Aos portugueses, que põem Portugal acima dos imediatos interesses particulares ou partidários, não interessa um governo fraco, logo um PM ferido. O que jornal o Público fez acerca da existência de projectos com a assinatura do Engº José Sócrates é um atentado ao bom senso e grande falta de postura de Estado jornalisticamente falando (deixemos o eufemismo de Eng. Técnico, porque é engenheiro na mesma, pois não importa o nível, no caso bacharelato, que é o nível normal das engenharias na Europa e EUA). Bastou a novela da licenciatura. Chega do ataque pessoal e gratuito.

Com efeito, é dado um relevo especial ao facto das assinaturas, em parte porque quem tem comentado e condenado não sabe nada de engenharia e de projectos. Se o Público for aos gabinetes de engenharia e arquitectura constatará que os projectos são realizados por mais de um profissional. São equipas a trabalhar, sendo a responsabilidade final assumida pelo coordenador da equipa, que o assina.

Sou engenheiro, professor de engenharia, membro dos corpos sociais da Ordem dos Engenheiros e convivo com estes e outros aspectos da ética e deontologia profissional do engenheiro, sentindo-me apto a falar deste caso. Mais, com o dever de o fazer.

Não se deve espantar porque há engenheiros que fazem contactos (comerciais e técnicos) e levantamentos dos locais com os “donos de obra” e depois os projectos são executados com outros técnicos, nos gabinetes, que o dono da obra nunca os conhecerá (nem tem de conhecer). A verdade é que aquele que assinar o projecto é o responsável directo e legal, pois está a assumir, cível e criminalmente todas as responsabilidades advindas desse acto. Nestas condições o projecto é supervisionado por quem o assina, para não ter surpresas desagradáveis.

O que Sócrates fez, enquanto engenheiro, é perfeitamente normal. Os projectos não são como na literatura, em que o trabalho é de fato individual e assinar um trabalho intelectual destes é um plágio, perfeitamente tipificado. Em projectos de engenharia não é a mesma coisa.
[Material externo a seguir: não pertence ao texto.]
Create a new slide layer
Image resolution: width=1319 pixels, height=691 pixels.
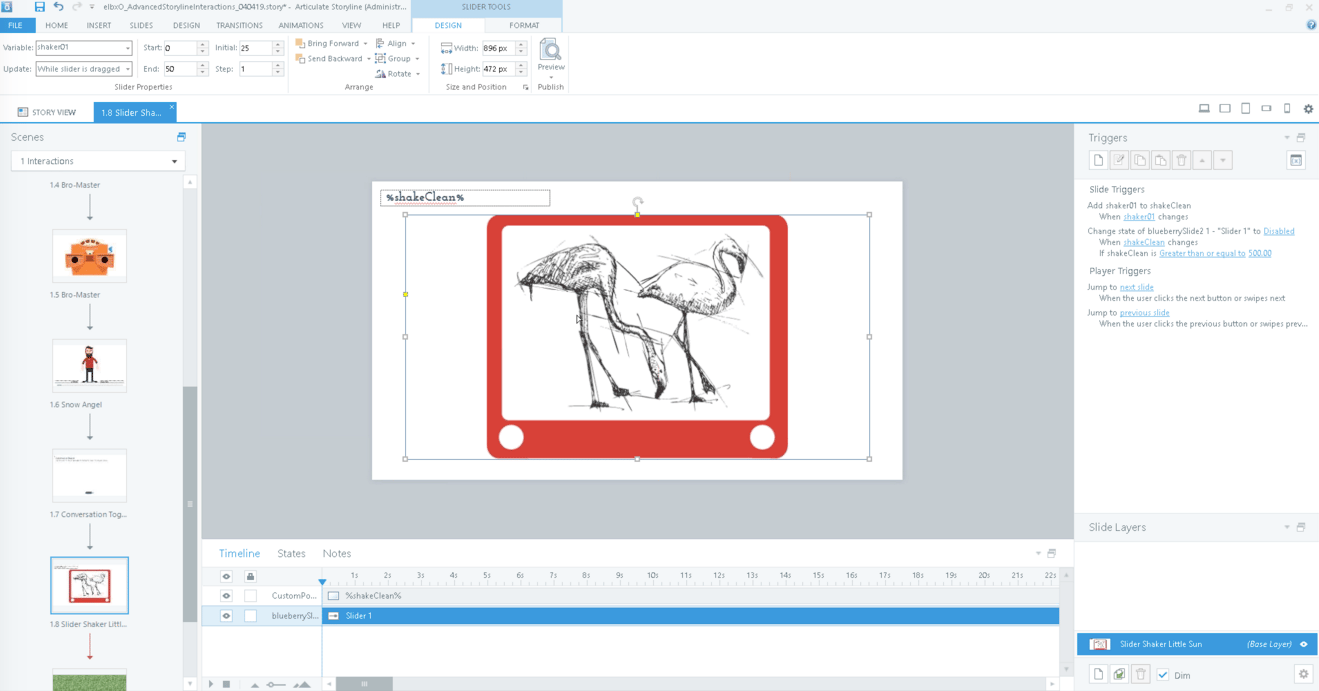click(x=1098, y=673)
Para terem uma ideia, para além das peças desenhadas, que os leigos chamam de projecto, há também partes escritas, as memórias descritivas e justificativas e os cálculos. Normalmente são realizadas por mais de um profissional daquela equipa de trabalho. É normal este comportamento de equipa em projecto, sendo realizado por mais de um engenheiro/arquitecto. Há mais discussão de soluções, de materiais, de metodologias construtivas etc. É um projecto participado e muito melhor que um individual.
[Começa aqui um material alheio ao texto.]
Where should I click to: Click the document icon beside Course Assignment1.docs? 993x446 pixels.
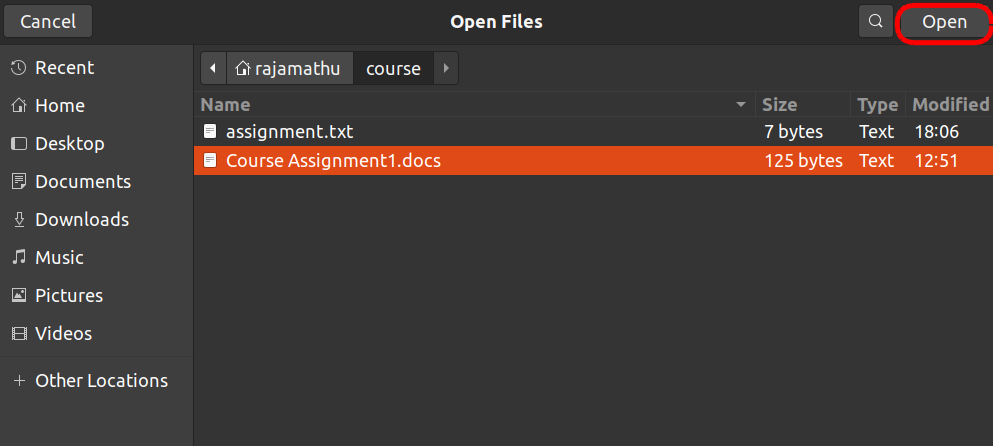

Ah, mas dizem que os projectos foram executados por um engenheiro da Câmara, que não podendo assinar, pediu que José Sócrates assinasse por ele, o que pode configurar um comportamento leviano e irregular de quem pede e de pouco ético de quem aceita assinar. Não sei se é verdade ou não. Podem garantir? As pretensas provas do jornalista nada provam a não ser total desconhecimento do funcionamento desta área de actividade e uma falta de estatura moral e ética, apenas um grande apetite por protagonismo.
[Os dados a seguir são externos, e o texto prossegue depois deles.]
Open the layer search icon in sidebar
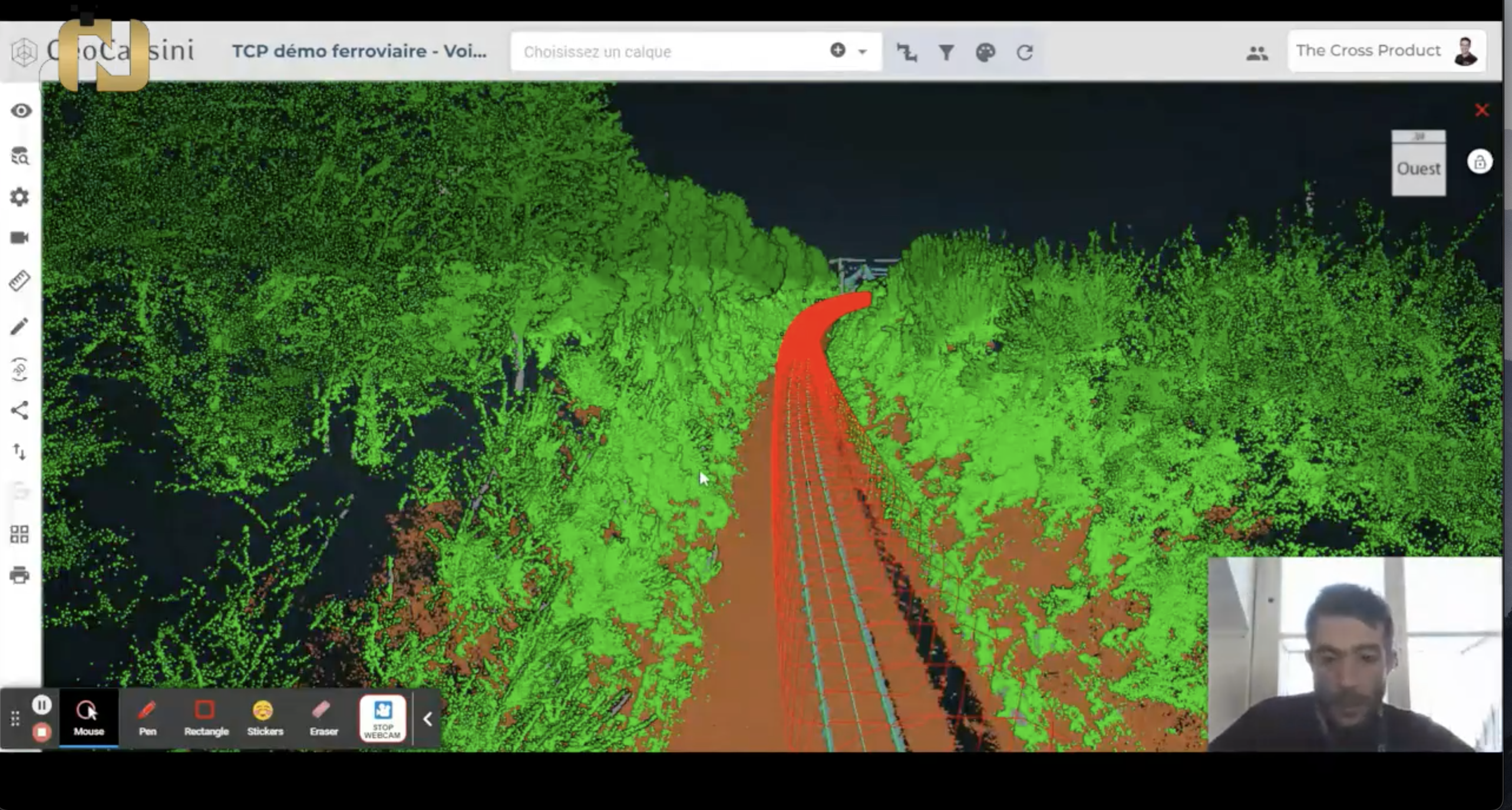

Sei que, tendo-se passado há mais de 20 anos, é um episódio perfeitamente prescrito, que não acrescenta nada ao país, pelo contrário, alimenta a pequena inveja reinante no país do bota-abaixo. Serve de arma d arremesso político e configura desejos de vingança. Os portugueses parecem ter um fascínio autofágico. Sócrates merece oposição pelas boas causas, e não ser combatido por tudo e por nada, sobretudo pela inveja e mediocridade.

Este episódio do Público revela a falta da estatura ética, deontológica e de postura de Estado que era característica dos jornalistas de outros tempos. Hoje, a proliferação de escolas de jornalismo a debitar milhares de licenciados e bacharéis nesta área da comunicação social, determina a existência de desempregados e free-lancers ávidos de sangue, para sobreviverem nesta lodaçal sociedade competitiva sem lei.

Lamento que José Manuel Fernandes, de que nutro simpatia, se tenha vergado a outros interesses, certamente nebulosos. Esperava muito mais dele, pois associava-o aos tais Jornalistas com J grande. Por isso, do mesmo modo que não poupo Sócrates governante, estou aqui em sua defesa, como engenheiro.